I have always wondered why the morning meeting is not utilized to do a quick review of “the best and the worst” of the newspaper’s performance the day before. I also wonder, in the day of Google, why more editors don’t spend time analyzing what gets read the most (and the least) and why.
That is why I felt so excited to attend this meeting at Aftenposten while working with the team this week in Oslo.
Espen begins with a graphic image of what stories did how on the various platforms: tablet, phone, PC. He then proceeds to review the ten stories that got the most readership. While he begins with how the digital platforms presented these stories, he also switches to the printed newspaper version of a particular story, discussing the writing, the tone of a headline and the use of images.
“Here we did not change that photo of the Ukranian crisis during the day, but the competition did,” he points out.
“In my view, in today’s digital media world, we forget quality tomorrow, we emphasize quality now,” Espen tells his team. “In this morning meeting, I try to praise the team for what they did well, how they surprised the reader. That’s what’s important.”
Espen says that he begins preparing for his meeting at 6 a.m. each day, and the meeting is at 9:35.
“I know that I will have 15 minutes to accomplish a lot of things. The meeting has to move fast, but it must engage the team, gets them fired up, gets them to ask questions, to debate points,” he says.
I asked Espen how he developed his meeting style.
“For me, it all began when I was with my previous newspaper, VG+, and part of a digital team. There were 10 of us, and we would do exactly this, but limited to the digital side of the operation. It works, so why not transfer to the current situation, where I am the editor in chief and we cover all platforms. It makes no difference.”
He emphasizes visuals during his discussion, not just in abstract terms, but showing examples of how a photo got used in various platforms.

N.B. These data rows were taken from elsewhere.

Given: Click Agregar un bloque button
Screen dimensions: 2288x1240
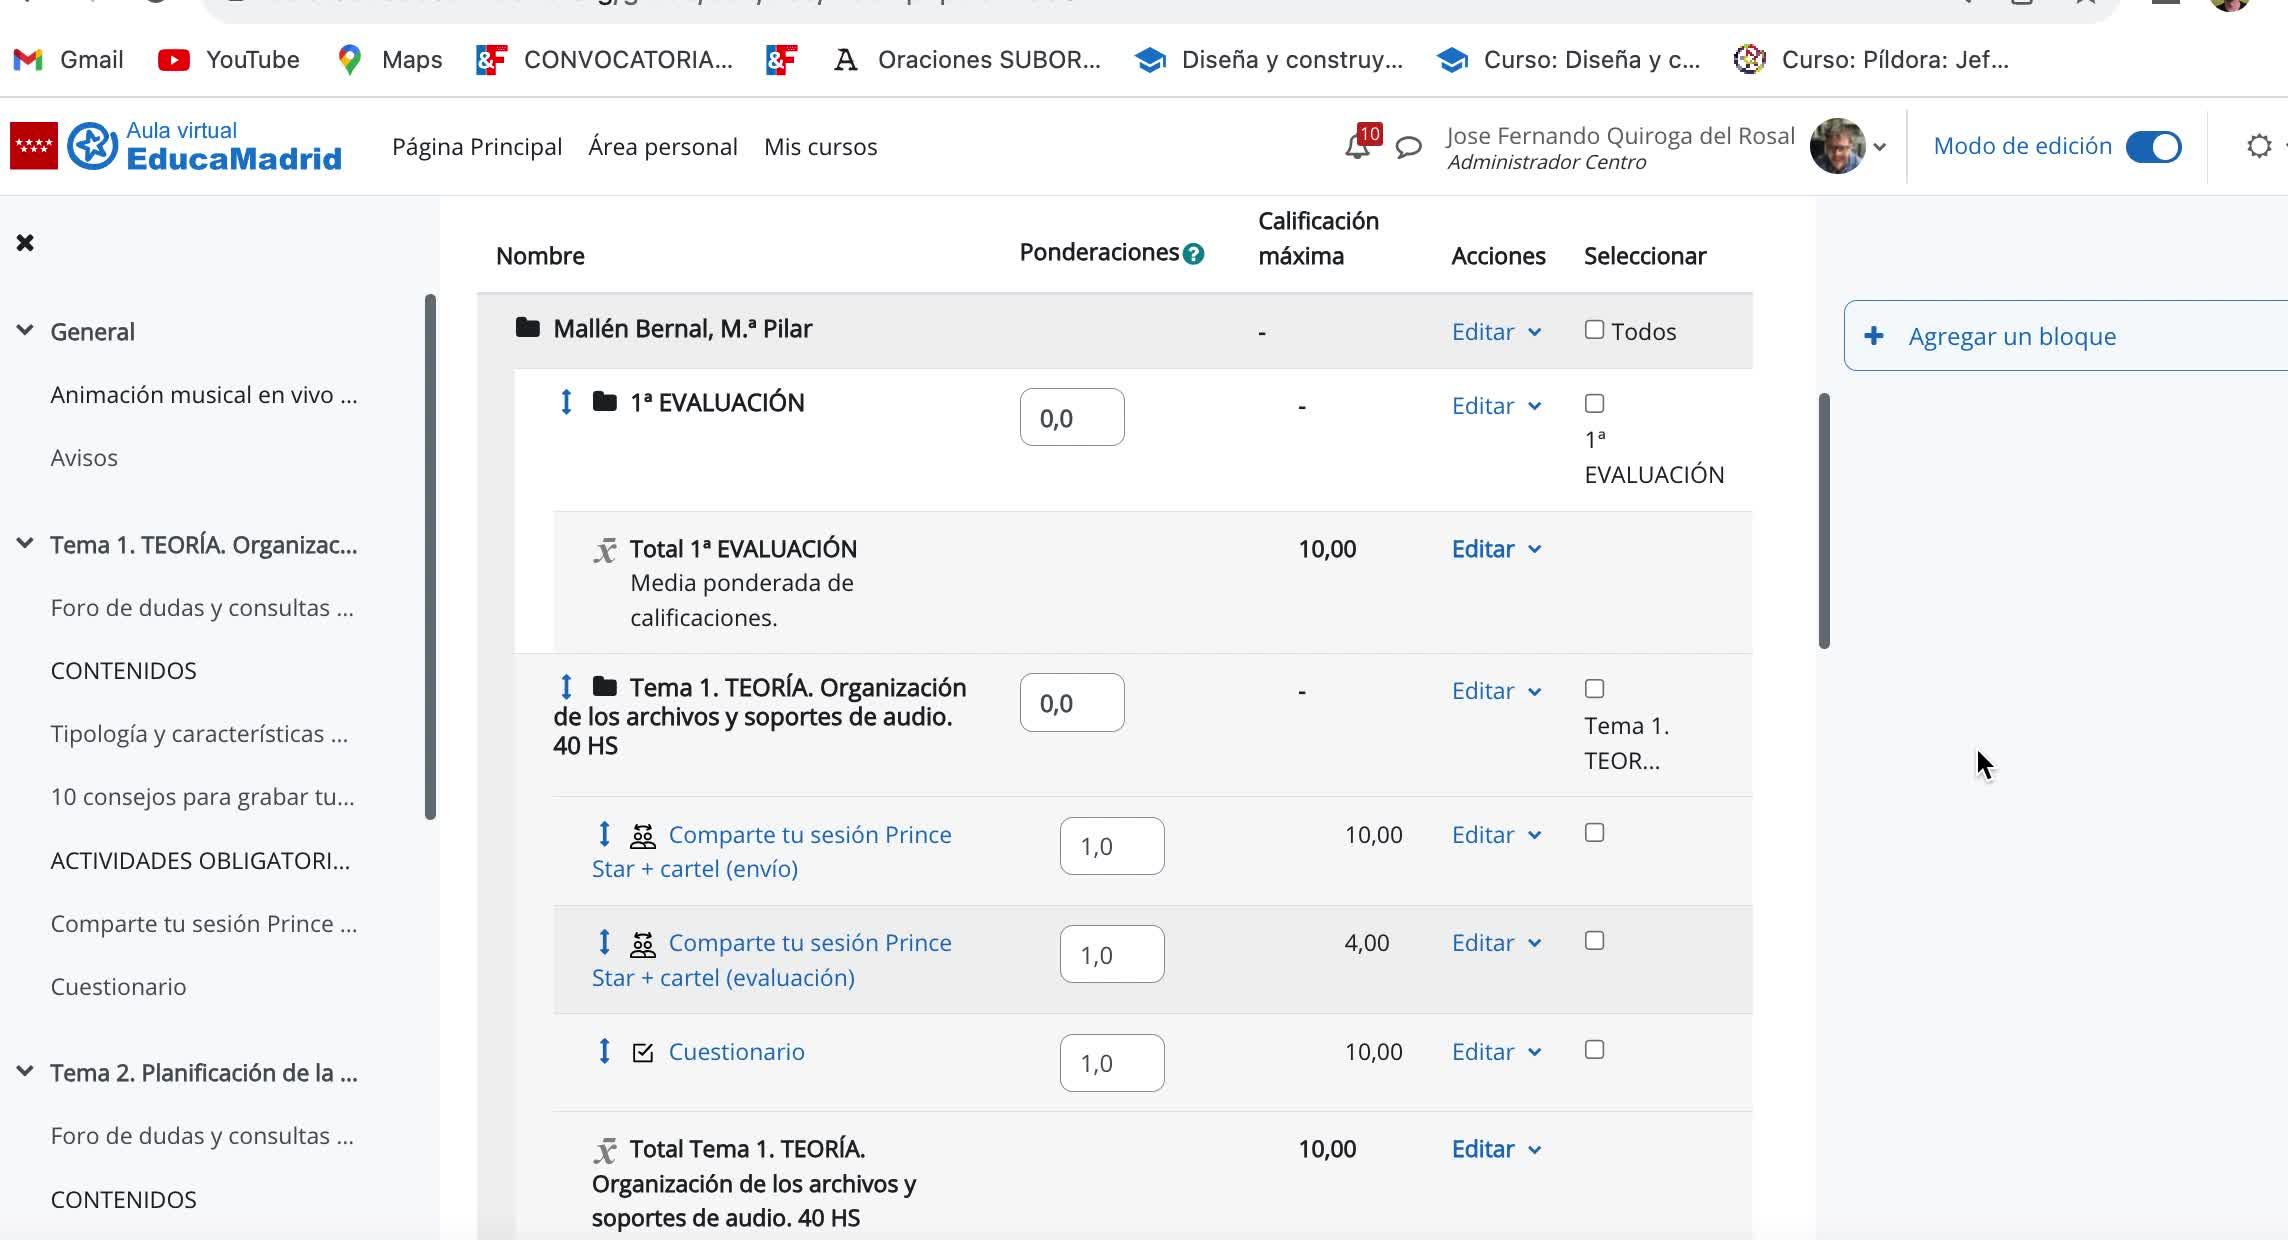Looking at the screenshot, I should [2011, 336].
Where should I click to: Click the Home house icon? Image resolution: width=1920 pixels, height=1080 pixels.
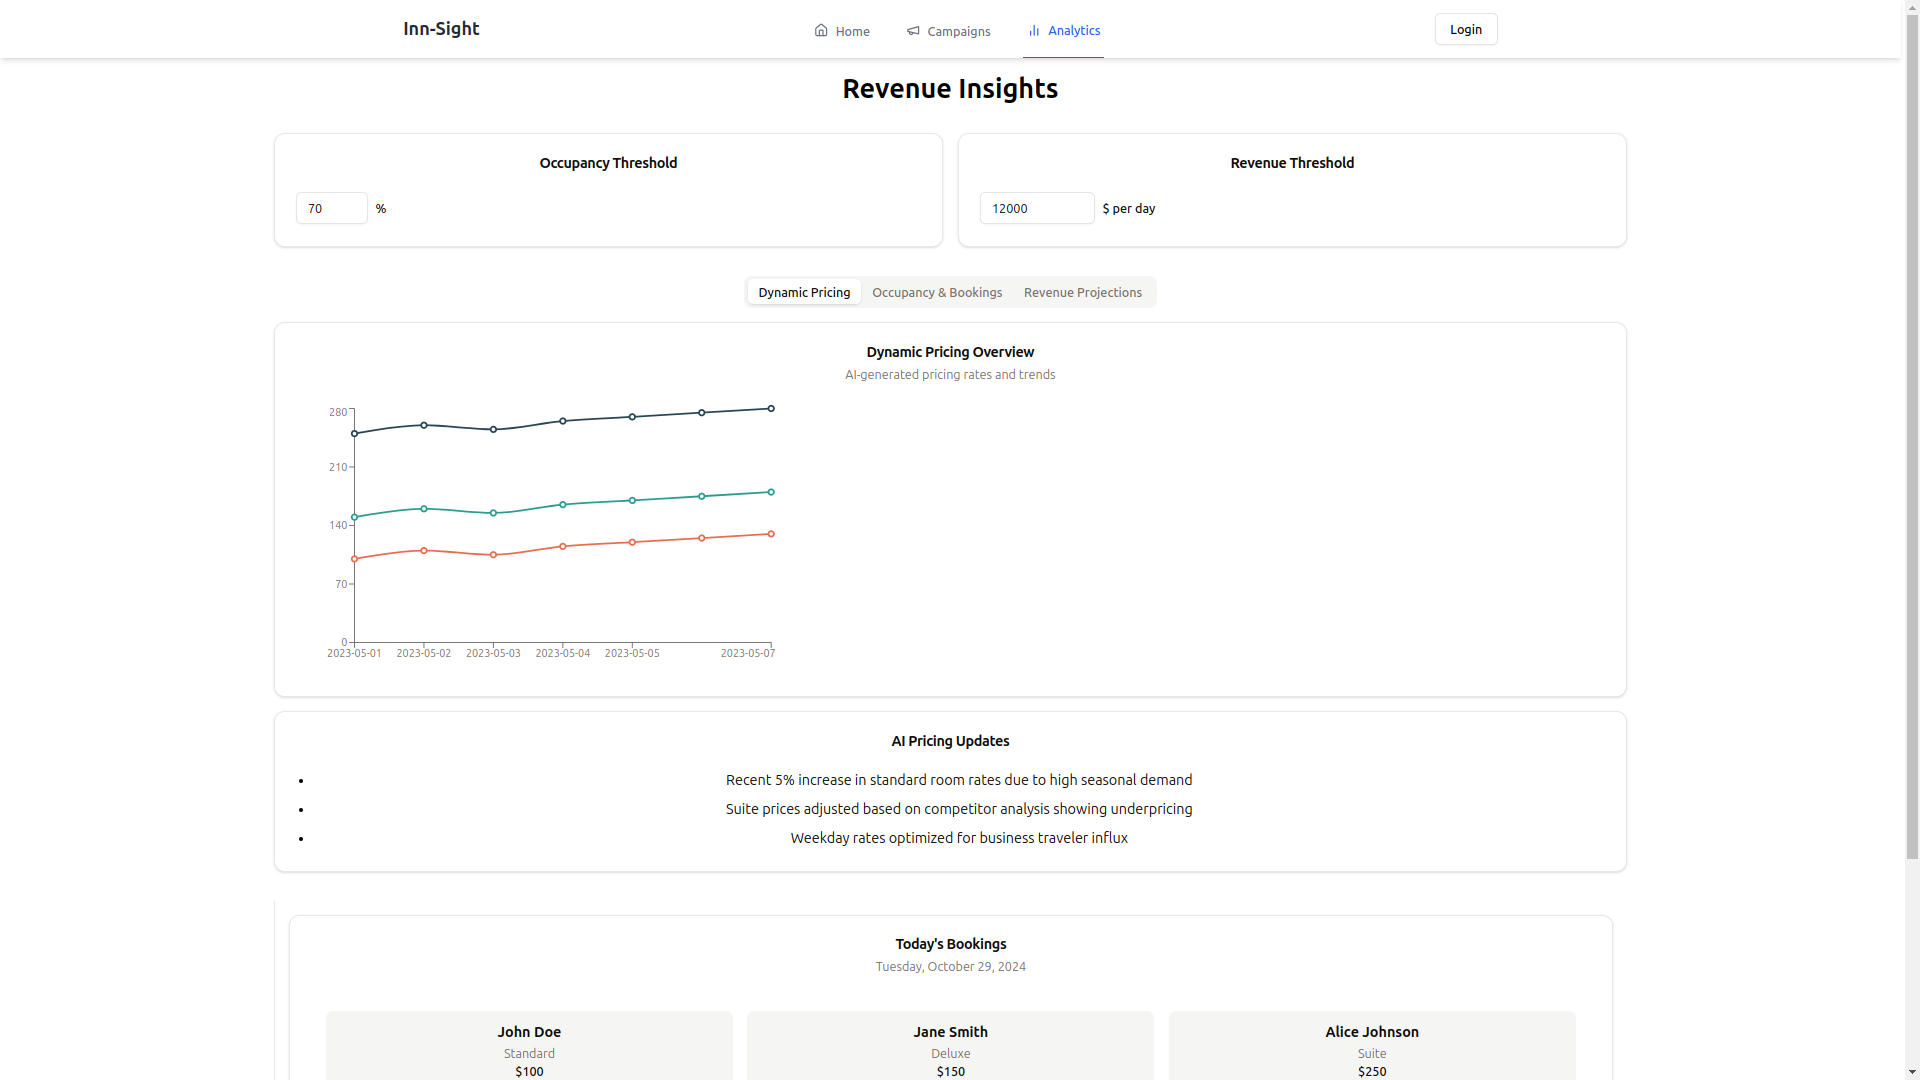tap(821, 30)
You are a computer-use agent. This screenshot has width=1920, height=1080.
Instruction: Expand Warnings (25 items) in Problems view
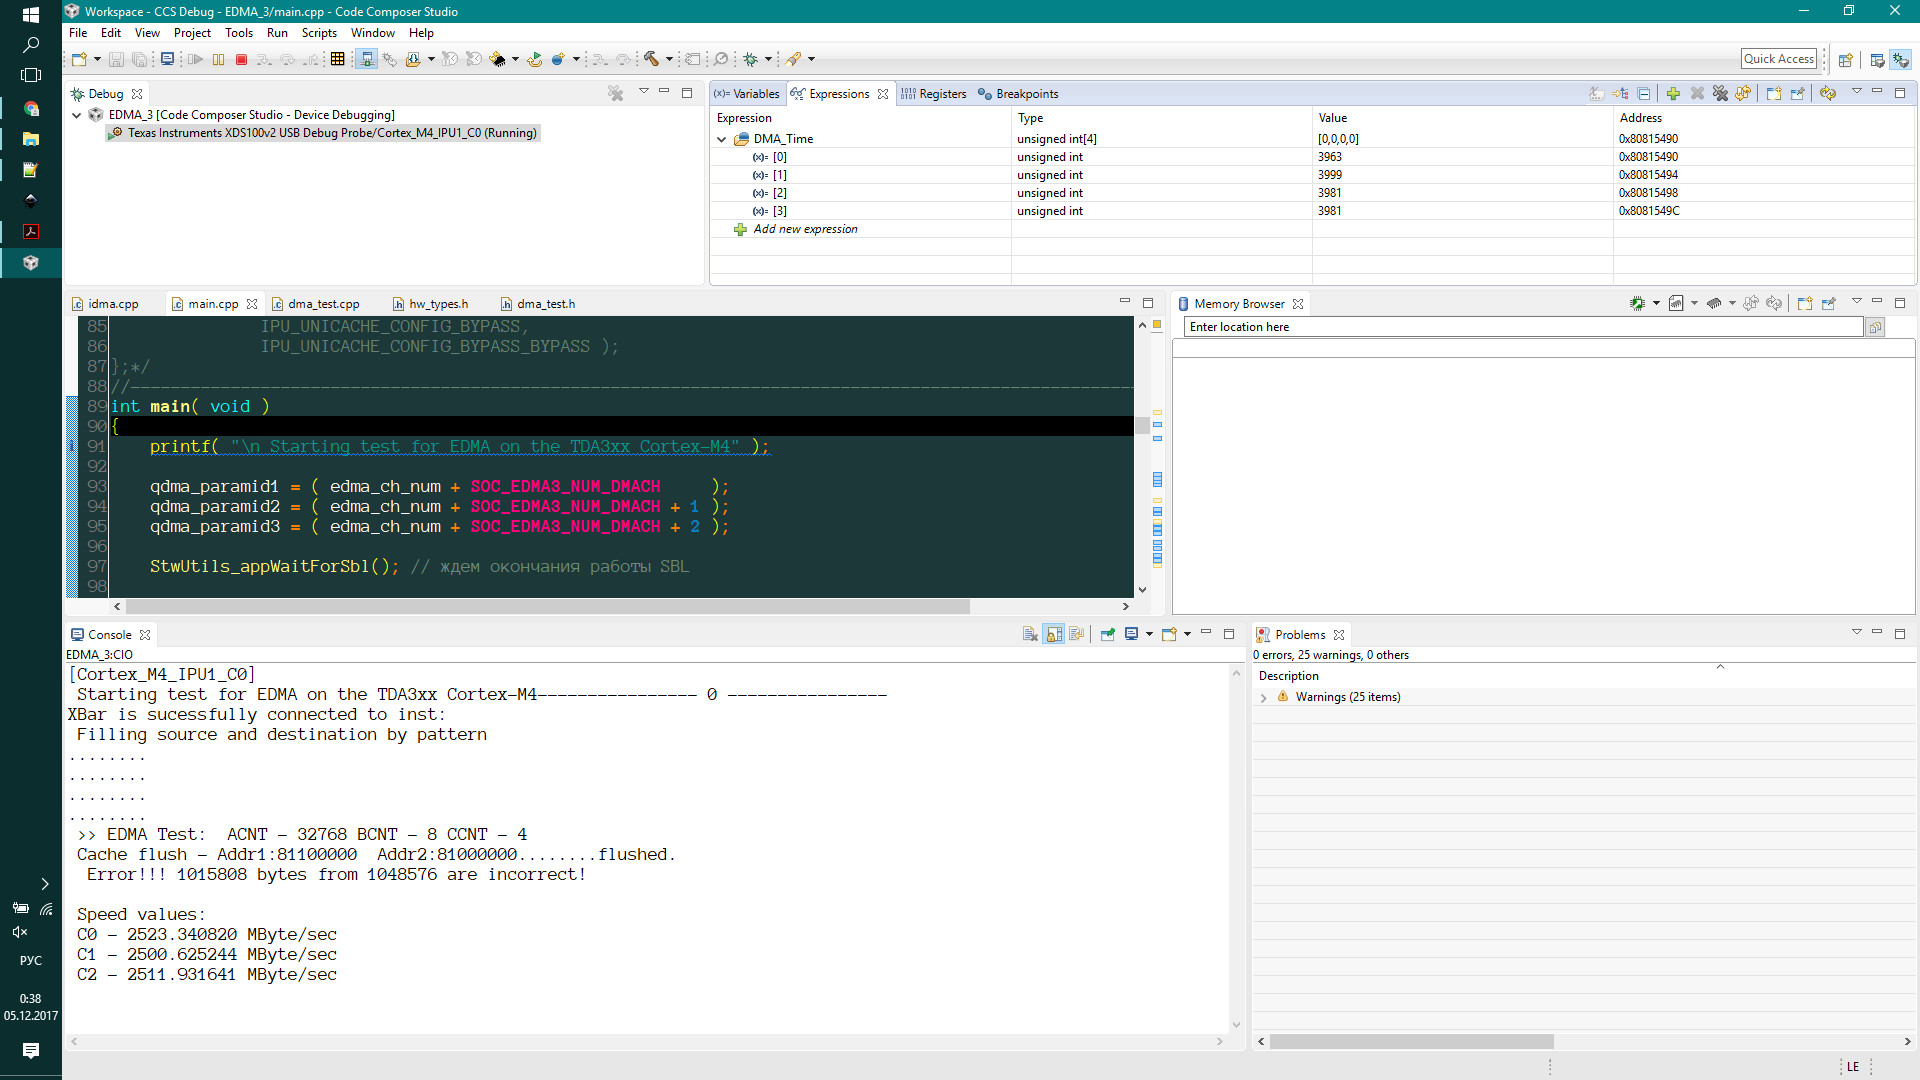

“Was this the best possible photo we could have had to tell that story?,” he asks.
The team engages with Espen, providing commentary and background information.
“I also try to make sure that we start shifting mental directions in the newsroom, from a print orientation to more digital. It’s a process, we are getting there,” he said.
While the story comes first in the type of morning meeting Espen conducts each day, mobile is where the action begins, but without print getting neglected.
While Aftenposten is undergoing a total rethinking of content and strategy, I believe the first step towards making this a reality starts with the dynamics of Espen’s morning meeting.